Feminicídio estrutural. Caricatura de 24/07/2026 na CTXT
Três feminicídios e seis órfãos devido à violência de género em 24 horas. Três mulheres foram assassinadas pelos seus parceiros. A primeira, de 29 anos, em Antequera (Málaga) e, pouco depois, outra de 45 anos em Alameda de la Sagra (Toledo). Mais tarde, em Benahavís (Málaga), foi encontrado o corpo de uma terceira mulher na sua casa, com uma ferida de arma branca no pescoço. De acordo com os dados da Delegação do Governo contra a Violência de Género, o número de vítimas mortais de crimes de violência de género ascende a 31 neste início de ano. Um número superior às 22 mulheres assassinadas no mesmo período em 2025.
Com estes últimos casos, o número de vítimas mortais ascende a 1 372 desde janeiro de 2003, ano em que se iniciaram os registos oficiais. De acordo com os dados de 8 de julho, em Espanha existem 108 479 casos ativos de vítimas de violência de género no Sistema de Acompanhamento Integral dos Casos de Violência de Género (VioGén).
Dados da Delegação do Governo contra a Violência de Género atualizados a 21/07/2026
No entanto, segundo o Feminicidio.net, que mantém um registo paralelo ao da Delegação do Governo contra a violência de género, com todas as mulheres assassinadas em Espanha, já são dez neste mês, contra as cinco registadas oficialmente, e registam-se 57 feminicídios e outros homicídios de mulheres desde o início do ano de 2026 em Espanha.
Segundo os seus dados, desde 2010, ano em que começaram a registar os feminicídios em Espanha, registaram um total de 1 734 casos de mulheres assassinadas por homens.
Os números dão margem a muitas interpretações; assim, podemos «brincar» e dizer que a ETA assassinou cerca de 853 pessoas em 42 anos e que as mulheres assassinadas pelos seus parceiros em aproximadamente metade desse tempo são quase o dobro ou mais.

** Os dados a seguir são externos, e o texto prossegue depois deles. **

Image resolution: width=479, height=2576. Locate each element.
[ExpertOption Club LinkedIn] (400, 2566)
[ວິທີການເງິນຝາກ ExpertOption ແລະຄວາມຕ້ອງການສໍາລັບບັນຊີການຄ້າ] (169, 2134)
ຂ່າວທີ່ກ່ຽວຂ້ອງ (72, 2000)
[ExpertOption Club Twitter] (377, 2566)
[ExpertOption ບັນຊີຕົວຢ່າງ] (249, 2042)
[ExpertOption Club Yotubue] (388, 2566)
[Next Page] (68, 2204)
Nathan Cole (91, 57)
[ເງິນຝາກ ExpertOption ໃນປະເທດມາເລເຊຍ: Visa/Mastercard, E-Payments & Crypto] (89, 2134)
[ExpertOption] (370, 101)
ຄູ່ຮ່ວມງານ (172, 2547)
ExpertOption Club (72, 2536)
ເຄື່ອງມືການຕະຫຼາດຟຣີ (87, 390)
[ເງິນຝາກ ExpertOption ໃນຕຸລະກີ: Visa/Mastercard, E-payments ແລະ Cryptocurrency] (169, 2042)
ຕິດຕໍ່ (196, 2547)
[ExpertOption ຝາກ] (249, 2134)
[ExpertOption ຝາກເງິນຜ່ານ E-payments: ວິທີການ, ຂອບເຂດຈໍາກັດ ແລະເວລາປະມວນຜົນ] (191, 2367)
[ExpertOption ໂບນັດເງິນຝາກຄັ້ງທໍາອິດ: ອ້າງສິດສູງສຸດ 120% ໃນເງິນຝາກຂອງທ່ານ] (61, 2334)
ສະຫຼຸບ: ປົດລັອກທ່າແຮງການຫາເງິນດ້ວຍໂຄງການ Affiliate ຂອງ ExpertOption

Há algo de perverso nas inevitáveis listas com os números das mulheres assassinadas ao longo dos anos. Nessas listas, as pessoas são desumanizadas, reduzidas a meros números estatísticos, e cria-se um efeito que acaba por nos tornar insensíveis a qualquer drama relacionado com o assunto; talvez esse efeito até tenha um nome. Mas tudo isso se desmorona quando uma dessas mulheres assassinadas é uma vizinha do teu bairro, alguém que até conhecias na tua aldeia ou que vivia a dois quarteirões de distância na tua cidade.
Pode parecer cruel, mas garanto-vos que não é essa a intenção. A proximidade geográfica e física de um acontecimento deste tipo tem, infelizmente, um impacto positivo. É muito provável que não me lembre do que jantei há alguns dias, mas não esqueço o nome da mulher que, na localidade onde vivo, foi assassinada pelo seu companheiro, nem as circunstâncias e os pormenores do crime que a imprensa publicou na altura. E isto apesar de já terem passado 15 anos.
Acho que precisamos de algo que nos faça entrar nesse estado permanente de memória persistente, algo que nos programe para que a lembrança não se resuma apenas a números de estatística sempre que outra mulher é assassinada.
Há cada vez mais leis, mais campanhas, manifestações de repulsa, mais (e melhor) cobertura na imprensa e mais gestos institucionais de remorso, mas o número de mulheres assassinadas não diminui e nada nos leva a ser otimistas. Talvez seja necessário começar a repensar a estratégia. Quem me dera ter alguma pista sobre qual poderia ser uma das soluções para um problema estrutural desta magnitude, mas receio bem que tenhamos de continuar a atacar em diferentes frentes. Recuso-me a acreditar que já não se possa fazer mais nada através da educação para mitigar o efeito devastador deste flagelo que ameaça tornar-se algo natural, aceitável e inevitável.